Another edition of racing from rainclouds:


I’ve posted about the nature of the Denali Highway, which is a more typical American playground that the highly regulated Denali Park Road. On the Denali Highway, feel free to roar around on an ATV, shoot a gun, burn your beer cans in a campfire and generally, excercise your liberties. The first portion of the road passes through the drainages of the Nenana (Tenana, Yukon) and Susitna Rivers. Crossing the Maclaren River begins a climb up to the second highest motorable pass in the state. Maclaren Pass, at 4086 ft is the gateway to a tangle of kettle lakes and classic glacial terrane–U-shaped valleys, eskers, glacial erratics, and palsas are omnipresent.

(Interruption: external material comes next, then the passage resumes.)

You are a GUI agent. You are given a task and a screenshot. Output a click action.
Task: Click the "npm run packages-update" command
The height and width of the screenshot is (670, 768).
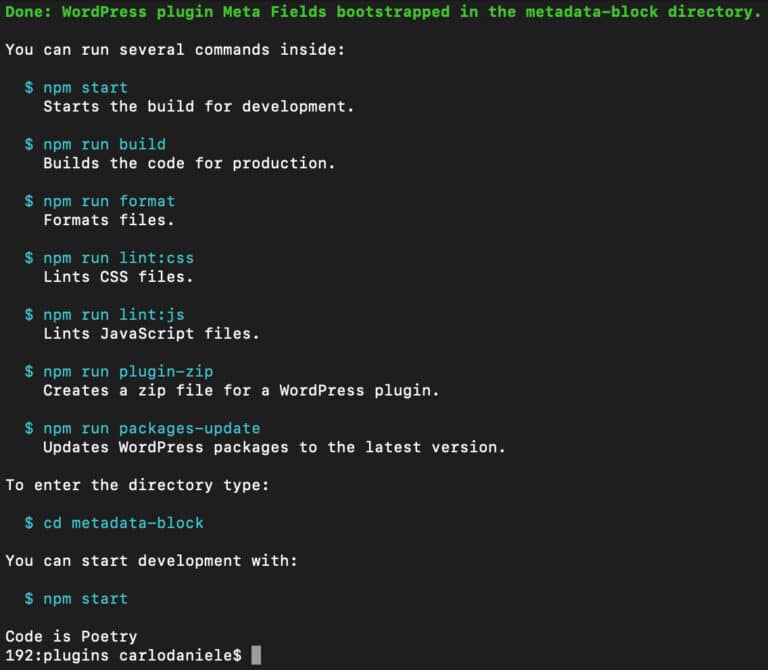click(151, 428)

In the current climate, alpine glaciers are tucked back in the valleys, pouring milky meltwater downslope into ever-larger channels and finally into the Yukon, Susitna and Copper Rivers. Spring has finally arrived at 4000 ft and is progressing at a rapid pace. However, summer will have to hurry to find a few weeks before fall arrives in late August.




My purple rando-monster, as I call it, continues to prove itself as a viable hybrid. The French word “randonee” refers to any sort of overland (or water) travel, as we might use the work “trek”. Modern American connotations suggest randonee to be the kind of spirited riding associated with brevets. This bike is capable of spirited riding with the appropriate motor and fuel, which I supply. But, it is a monstrous vehicle capable of real overland travel, especially when fat tires come back into the picture. I’m thinking that MIssoula will be a good place to make the switch. I’d estimate that my operating pressures are between 15-25 psi for most riding. I’m not obsessing about it and probably tend towards lower pressures, as I often do. Last summer on the Divide, I remarked that Greg’s tires seemed really hard. We measured his pressure at about 50 psi on 2.25 Schwalbe XR tires; my 1.75 Schwalbe Marathons were at 20 and 25 psi (front and rear). Without monstrous loads I can operate at lower pressures, floating over gravel and washboard. Lael says, it’s like riding a gel pen.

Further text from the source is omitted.